Essential Takeaways:
- LLC members and general partners are excluded from mandatory workers’ comp coverage in Connecticut.
- Excluded owners can voluntarily choose to be covered by their existing policy.
- Any business that has one or more W-2 employees must obtain workers’ compensation coverage.
- Assigning an accurate payroll figure for elected owners directly influences policy premiums.
- Misclassifying workers as independent contractors can result in serious legal and financial liability.
The rules for workers’ compensation in Connecticut can be challenging for small business owners to understand, especially when their business is structured as a partnership or LLC. The state has very specific guidelines on who must be covered, who is automatically excluded, and how business owners can voluntarily protect themselves.
Unfortunately, missing these important nuances can cause problems that go well beyond regulatory headaches and fines.
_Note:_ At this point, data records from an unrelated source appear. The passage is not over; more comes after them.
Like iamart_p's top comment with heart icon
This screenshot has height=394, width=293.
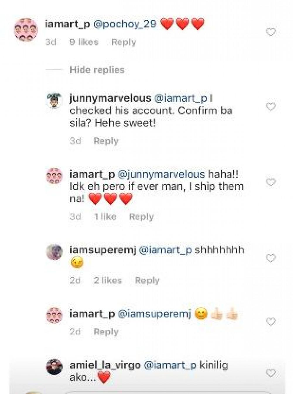[x=271, y=32]
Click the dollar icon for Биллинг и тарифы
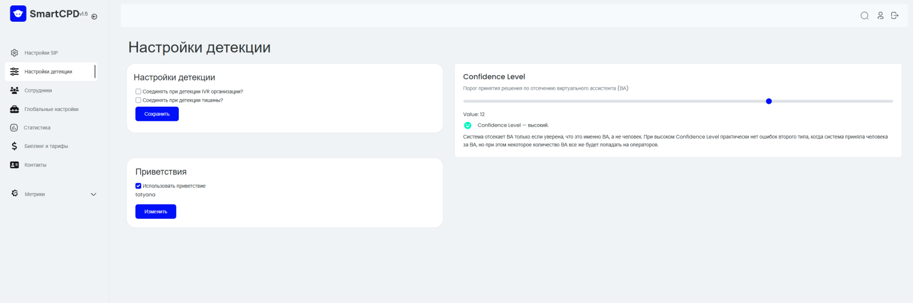 point(15,146)
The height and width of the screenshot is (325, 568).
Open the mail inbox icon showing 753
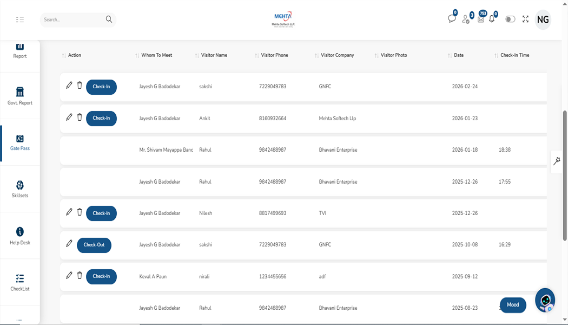pyautogui.click(x=481, y=19)
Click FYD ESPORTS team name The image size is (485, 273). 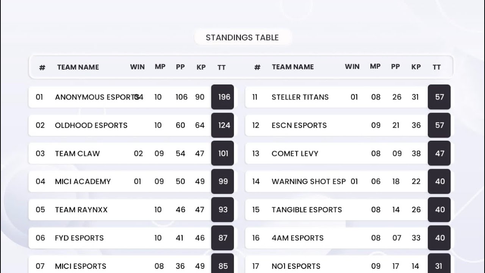coord(79,238)
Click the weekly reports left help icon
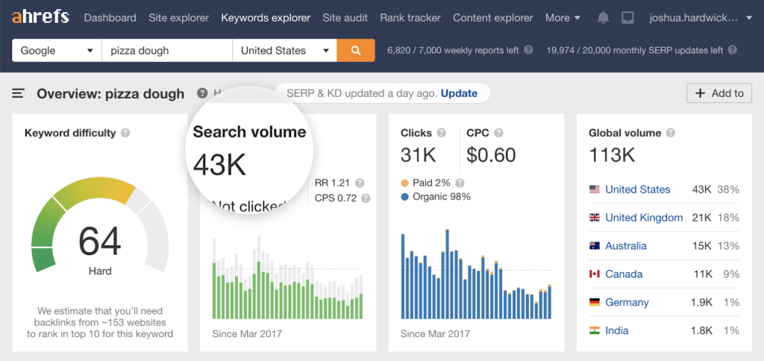 528,51
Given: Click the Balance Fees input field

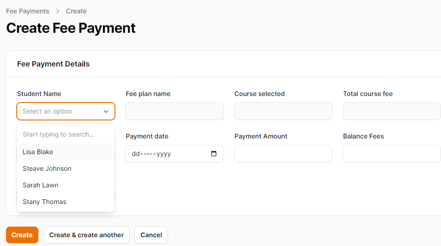Looking at the screenshot, I should [392, 154].
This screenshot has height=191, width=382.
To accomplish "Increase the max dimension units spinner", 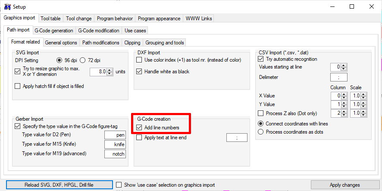I will (110, 70).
If someone is injured and the coverage was not properly structured, a business could find itself contending with significant financial exposure that falls right on the owner’s shoulders. Here’s what you need to know about these important rules.
How Connecticut Law Defines Who Must Be Covered
Under Connecticut General Statutes § 31-275, the legal definition of “employee” determines the way workers’ compensation obligations work in the state. LLC members and general partners automatically fall outside of this definition by default, which means they are not automatically required to be included on a workers’ compensation policy.
It is important to understand, however, that Connecticut employers that have at least one W-2 employee are required to carry workers’ compensation coverage for those workers under state law.
The business owner’s own excluded status has no bearing on that obligation for employees on the business owner’s payroll.
What LLC Members Need To Understand About Their Default Coverage Status
In Connecticut, it does not matter whether the LLC has a single-member or multi-member structure; its members are excluded from the workers’ compensation coverage requirement by default. The state treats them as owners rather than employees.
This can actually be beneficial for a business in the sense that if an owner-member is not included in the policy, their payroll won’t form part of the premium calculation. This helps keep annual costs down.
However, this also means that there is no protection in place if a member is actively doing physical or field work for the business and becomes injured. For business owners in hands-on fields such as construction, landscaping, and home services, this could create significant problems if something goes wrong.
Under Connecticut law, these individuals may voluntarily elect coverage, and doing so gives the owner the same protection as any covered employee would receive.
What Partners in a General Partnership Need To Know Before Choosing Coverage
General partners must adhere to rules similar to those of LLC members. Although Connecticut law excludes them from mandatory coverage, they can still obtain it if desired. In addition, if the partnership employs staff, coverage for those workers will still be required, regardless of how the partners decide to address their own status.
Limited partners in a limited partnership can be more complicated to classify, however. Should a limited partner regularly perform services for the business, this high level of active involvement could affect how they are treated for compliance and insurance purposes. In these situations, it is advisable to talk to a Connecticut insurance agent who is familiar with limited partnerships.
How the Election Process Works
To opt into workers’ compensation coverage as a partner, you must provide written notification to your insurance carrier, who should then document and file your election. This will establish that you are treated as a covered employee in any claims that arise. Keep in mind that you will be required to provide an assigned payroll figure for the premium calculation.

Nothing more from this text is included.